If you want to make use of the support for the User-Agent Client Hints
you must call the function from your SQL with a list of header name
and value
. The header names must be the same as what a browser would send to the webserver (see: Specification).
Essentially two forms are now possible:
ParseUserAgent ( <useragent> , [<header name>,<value>]+ )
and the variant which requires the presense of a User-Agent
header.
ParseUserAgent ( [<header name>,<value>]+ )
For example:
ParseUserAgent(
'User-Agent', useragent,
'Sec-CH-UA-Platform', chPlatform,
'Sec-CH-UA-Platform-Version', chPlatformVersion
) AS parsedUseragent
Example usage (Java)
Assume you have either a BatchTableEnvironment or a StreamTableEnvironment in which you have defined your records as a table. In most cases I see (clickstream data) these records contain the useragent string in a column.
// Give the stream a Table Name
tableEnv.registerDataStream("AgentStream", inputStream, "timestamp, url, useragent");
Now you must do four things:
- Determine the names of the fields you need.
- Register the function with the full list of all the fields you want under the name you want.
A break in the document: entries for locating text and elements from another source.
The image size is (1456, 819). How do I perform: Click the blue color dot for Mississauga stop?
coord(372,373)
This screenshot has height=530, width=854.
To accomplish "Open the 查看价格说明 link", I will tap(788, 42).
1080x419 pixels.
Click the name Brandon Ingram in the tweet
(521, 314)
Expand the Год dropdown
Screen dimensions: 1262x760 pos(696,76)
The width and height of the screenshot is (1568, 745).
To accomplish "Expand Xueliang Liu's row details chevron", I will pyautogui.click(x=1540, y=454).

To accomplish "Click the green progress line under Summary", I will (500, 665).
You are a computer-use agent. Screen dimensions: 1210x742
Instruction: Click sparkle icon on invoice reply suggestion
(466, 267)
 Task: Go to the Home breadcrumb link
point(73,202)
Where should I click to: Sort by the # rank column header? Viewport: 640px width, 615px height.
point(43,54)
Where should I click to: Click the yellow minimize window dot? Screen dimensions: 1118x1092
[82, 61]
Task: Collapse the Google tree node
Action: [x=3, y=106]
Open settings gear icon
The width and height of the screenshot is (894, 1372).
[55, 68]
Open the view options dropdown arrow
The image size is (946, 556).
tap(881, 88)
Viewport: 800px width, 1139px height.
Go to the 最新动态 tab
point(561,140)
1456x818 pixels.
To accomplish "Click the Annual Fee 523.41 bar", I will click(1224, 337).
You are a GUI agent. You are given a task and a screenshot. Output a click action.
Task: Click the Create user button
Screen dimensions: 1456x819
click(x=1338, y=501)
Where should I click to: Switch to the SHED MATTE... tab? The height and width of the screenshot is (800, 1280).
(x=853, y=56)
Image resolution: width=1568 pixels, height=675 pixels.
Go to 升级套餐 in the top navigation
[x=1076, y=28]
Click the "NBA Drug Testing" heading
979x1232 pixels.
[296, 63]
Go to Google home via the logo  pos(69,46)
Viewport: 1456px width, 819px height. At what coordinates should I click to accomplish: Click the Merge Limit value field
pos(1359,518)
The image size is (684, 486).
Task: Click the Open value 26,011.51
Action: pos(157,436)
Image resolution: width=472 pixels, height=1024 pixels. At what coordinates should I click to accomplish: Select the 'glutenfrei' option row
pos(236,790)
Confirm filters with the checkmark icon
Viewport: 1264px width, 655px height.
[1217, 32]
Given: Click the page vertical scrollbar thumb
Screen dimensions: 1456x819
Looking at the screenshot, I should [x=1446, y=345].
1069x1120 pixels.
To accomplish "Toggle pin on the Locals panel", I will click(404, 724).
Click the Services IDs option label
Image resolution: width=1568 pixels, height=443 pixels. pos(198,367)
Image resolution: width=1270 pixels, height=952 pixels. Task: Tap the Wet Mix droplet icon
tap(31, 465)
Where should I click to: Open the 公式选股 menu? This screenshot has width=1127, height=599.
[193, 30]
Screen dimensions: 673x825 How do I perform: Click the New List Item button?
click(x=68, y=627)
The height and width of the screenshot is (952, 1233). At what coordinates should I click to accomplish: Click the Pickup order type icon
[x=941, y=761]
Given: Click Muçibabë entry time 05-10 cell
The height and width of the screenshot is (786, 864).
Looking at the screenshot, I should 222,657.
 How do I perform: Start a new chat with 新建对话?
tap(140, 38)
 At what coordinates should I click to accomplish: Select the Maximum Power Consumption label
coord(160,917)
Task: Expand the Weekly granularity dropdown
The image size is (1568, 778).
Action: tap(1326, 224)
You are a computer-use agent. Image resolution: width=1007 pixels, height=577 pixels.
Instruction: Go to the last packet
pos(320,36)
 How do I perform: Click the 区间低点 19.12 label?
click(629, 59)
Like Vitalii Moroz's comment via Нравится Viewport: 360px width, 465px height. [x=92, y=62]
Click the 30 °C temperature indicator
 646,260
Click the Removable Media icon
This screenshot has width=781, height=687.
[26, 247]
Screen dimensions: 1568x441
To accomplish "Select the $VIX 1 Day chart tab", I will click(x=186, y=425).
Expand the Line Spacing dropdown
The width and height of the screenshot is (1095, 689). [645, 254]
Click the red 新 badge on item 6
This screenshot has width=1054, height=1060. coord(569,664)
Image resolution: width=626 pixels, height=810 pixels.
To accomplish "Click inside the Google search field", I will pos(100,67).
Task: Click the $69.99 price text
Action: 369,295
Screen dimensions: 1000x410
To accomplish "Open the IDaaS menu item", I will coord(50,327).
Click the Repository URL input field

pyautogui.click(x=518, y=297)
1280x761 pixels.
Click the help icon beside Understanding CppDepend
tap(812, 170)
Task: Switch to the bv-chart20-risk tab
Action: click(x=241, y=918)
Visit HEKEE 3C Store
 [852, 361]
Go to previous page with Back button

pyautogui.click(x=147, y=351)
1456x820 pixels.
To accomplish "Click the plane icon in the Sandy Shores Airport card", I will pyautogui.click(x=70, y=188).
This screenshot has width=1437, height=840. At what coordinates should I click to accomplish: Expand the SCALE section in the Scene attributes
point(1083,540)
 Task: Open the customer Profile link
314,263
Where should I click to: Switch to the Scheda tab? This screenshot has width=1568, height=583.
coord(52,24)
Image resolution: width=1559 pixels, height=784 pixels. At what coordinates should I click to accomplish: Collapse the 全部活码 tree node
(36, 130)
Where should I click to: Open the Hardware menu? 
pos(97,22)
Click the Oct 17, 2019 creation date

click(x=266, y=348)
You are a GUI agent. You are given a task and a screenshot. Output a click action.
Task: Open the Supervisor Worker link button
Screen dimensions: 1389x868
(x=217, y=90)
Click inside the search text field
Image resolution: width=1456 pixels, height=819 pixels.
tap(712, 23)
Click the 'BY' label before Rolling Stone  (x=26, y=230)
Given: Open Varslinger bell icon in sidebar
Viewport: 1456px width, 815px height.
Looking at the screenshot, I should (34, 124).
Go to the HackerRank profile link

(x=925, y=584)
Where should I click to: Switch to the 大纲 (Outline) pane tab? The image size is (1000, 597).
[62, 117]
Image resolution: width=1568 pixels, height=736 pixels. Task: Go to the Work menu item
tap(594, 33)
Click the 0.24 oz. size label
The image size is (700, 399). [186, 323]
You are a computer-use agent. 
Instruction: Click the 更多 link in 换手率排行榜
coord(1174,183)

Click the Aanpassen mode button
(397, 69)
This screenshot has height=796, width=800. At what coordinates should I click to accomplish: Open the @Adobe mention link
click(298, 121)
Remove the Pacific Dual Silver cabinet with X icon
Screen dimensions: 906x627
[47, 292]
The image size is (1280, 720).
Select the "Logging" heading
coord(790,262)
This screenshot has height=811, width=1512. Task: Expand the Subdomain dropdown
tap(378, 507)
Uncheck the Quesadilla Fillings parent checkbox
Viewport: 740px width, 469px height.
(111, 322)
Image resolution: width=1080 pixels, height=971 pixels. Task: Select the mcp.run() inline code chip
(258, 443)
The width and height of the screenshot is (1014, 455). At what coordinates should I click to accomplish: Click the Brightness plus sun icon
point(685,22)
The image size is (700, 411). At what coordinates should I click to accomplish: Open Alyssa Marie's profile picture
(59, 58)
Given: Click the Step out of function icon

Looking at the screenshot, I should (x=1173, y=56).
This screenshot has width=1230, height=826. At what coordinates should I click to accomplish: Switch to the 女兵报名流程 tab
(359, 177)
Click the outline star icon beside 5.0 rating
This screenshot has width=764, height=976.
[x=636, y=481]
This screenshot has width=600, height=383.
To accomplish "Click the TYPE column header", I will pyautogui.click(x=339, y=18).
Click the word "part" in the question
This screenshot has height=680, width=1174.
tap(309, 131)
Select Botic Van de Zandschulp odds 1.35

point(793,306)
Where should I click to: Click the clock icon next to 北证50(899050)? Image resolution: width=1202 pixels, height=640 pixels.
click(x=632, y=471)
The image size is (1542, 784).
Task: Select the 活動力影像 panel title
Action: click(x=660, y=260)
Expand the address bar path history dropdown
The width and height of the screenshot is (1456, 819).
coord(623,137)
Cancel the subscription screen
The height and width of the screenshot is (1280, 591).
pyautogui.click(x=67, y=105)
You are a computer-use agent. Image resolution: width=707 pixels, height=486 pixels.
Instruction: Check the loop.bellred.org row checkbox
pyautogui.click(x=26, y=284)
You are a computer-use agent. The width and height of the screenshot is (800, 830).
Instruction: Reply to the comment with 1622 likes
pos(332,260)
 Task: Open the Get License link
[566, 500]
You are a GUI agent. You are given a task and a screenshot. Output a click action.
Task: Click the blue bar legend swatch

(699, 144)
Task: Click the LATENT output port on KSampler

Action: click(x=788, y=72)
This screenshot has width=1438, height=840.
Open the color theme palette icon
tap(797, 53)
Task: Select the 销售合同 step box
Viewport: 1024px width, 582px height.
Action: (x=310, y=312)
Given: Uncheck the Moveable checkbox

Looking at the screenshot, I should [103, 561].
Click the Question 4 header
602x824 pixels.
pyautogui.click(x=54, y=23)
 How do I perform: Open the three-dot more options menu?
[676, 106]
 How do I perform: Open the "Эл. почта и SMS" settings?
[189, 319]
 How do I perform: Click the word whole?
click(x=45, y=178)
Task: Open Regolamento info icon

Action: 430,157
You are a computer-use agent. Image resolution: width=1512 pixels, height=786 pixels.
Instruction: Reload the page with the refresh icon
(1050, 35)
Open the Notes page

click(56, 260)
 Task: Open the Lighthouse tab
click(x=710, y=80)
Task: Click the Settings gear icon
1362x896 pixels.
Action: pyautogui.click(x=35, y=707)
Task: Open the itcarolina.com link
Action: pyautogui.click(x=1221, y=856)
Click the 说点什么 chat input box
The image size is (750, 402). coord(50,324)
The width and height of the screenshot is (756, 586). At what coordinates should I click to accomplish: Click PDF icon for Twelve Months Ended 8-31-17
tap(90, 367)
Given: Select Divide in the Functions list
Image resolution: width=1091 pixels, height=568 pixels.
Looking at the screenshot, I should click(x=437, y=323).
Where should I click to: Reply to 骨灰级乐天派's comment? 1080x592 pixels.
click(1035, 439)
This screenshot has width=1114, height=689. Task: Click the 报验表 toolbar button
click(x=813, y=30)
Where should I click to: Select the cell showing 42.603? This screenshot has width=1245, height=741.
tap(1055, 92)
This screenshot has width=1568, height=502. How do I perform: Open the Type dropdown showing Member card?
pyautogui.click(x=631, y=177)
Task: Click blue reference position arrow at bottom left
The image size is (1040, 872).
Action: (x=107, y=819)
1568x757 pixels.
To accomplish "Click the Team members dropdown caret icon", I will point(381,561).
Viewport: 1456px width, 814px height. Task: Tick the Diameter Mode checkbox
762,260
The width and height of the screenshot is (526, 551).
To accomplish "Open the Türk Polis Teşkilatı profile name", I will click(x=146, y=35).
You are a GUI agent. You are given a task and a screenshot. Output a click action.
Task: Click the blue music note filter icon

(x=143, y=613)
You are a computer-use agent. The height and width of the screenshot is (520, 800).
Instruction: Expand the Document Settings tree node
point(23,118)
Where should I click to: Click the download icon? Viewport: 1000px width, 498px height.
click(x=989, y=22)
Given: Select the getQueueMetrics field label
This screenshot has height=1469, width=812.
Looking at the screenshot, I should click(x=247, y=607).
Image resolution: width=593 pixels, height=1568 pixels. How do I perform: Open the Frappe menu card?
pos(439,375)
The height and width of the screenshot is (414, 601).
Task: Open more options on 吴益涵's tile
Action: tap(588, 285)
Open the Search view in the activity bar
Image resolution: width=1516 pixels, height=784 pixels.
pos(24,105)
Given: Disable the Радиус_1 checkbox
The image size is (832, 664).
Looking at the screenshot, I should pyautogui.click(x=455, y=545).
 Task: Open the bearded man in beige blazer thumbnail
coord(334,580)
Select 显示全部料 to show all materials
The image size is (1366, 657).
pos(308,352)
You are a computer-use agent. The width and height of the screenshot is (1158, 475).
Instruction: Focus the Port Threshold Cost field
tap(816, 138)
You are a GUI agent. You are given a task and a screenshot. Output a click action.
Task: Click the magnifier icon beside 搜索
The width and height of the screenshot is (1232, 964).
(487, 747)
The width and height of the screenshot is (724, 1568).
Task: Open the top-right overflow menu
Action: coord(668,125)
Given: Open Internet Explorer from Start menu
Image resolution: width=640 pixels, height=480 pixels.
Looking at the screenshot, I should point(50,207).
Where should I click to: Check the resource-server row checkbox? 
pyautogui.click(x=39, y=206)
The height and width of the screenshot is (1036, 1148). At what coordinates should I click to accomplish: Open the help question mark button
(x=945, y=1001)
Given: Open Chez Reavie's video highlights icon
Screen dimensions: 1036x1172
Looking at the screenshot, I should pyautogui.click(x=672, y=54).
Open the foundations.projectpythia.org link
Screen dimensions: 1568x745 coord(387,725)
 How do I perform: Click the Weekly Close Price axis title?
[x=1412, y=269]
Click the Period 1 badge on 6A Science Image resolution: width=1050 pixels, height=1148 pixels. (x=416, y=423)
- Use the function in your SQL to do the parsing and extract the fields from that.
- Run the query
// Register the function with all the desired fieldnames and optionally the size of the cache
tableEnv.registerFunction("ParseUserAgent", new AnalyzeUseragentFunction(15000, "DeviceClass", "AgentNameVersionMajor"));
// Define the query.
String sqlQuery =
"SELECT useragent,"+
" ParseUserAgent(useragent) as parsedUseragent" +
"FROM AgentStream";
Table resultTable = tableEnv.sqlQuery(sqlQuery);
// A String and the Map with all results
TypeInformation<Row> tupleType = new RowTypeInfo(STRING, MAP(STRING, STRING));
DataStream<Row> resultSet = tableEnv.toAppendStream(resultTable, tupleType);
or something like this
// Register the function with all the desired fieldnames and optionally the size of the cache
tableEnv.registerFunction("ParseUserAgent", new AnalyzeUseragentFunction(15000, "DeviceClass", "AgentNameVersionMajor"));
// Define the query.
String sqlQuery =
"SELECT useragent,"+
" parsedUseragent['DeviceClass'] AS deviceClass," +
" parsedUseragent['AgentNameVersionMajor'] AS agentNameVersionMajor " +
"FROM ( " +
" SELECT useragent," +
" ParseUserAgent(useragent) AS parsedUseragent" +
" FROM AgentStream " +
")";
Table resultTable = tableEnv.sqlQuery(sqlQuery);
// 3 Strings
TypeInformation<Row> tupleType = new RowTypeInfo(STRING, STRING, STRING);
DataStream<Row> resultSet = tableEnv.toAppendStream(resultTable, tupleType);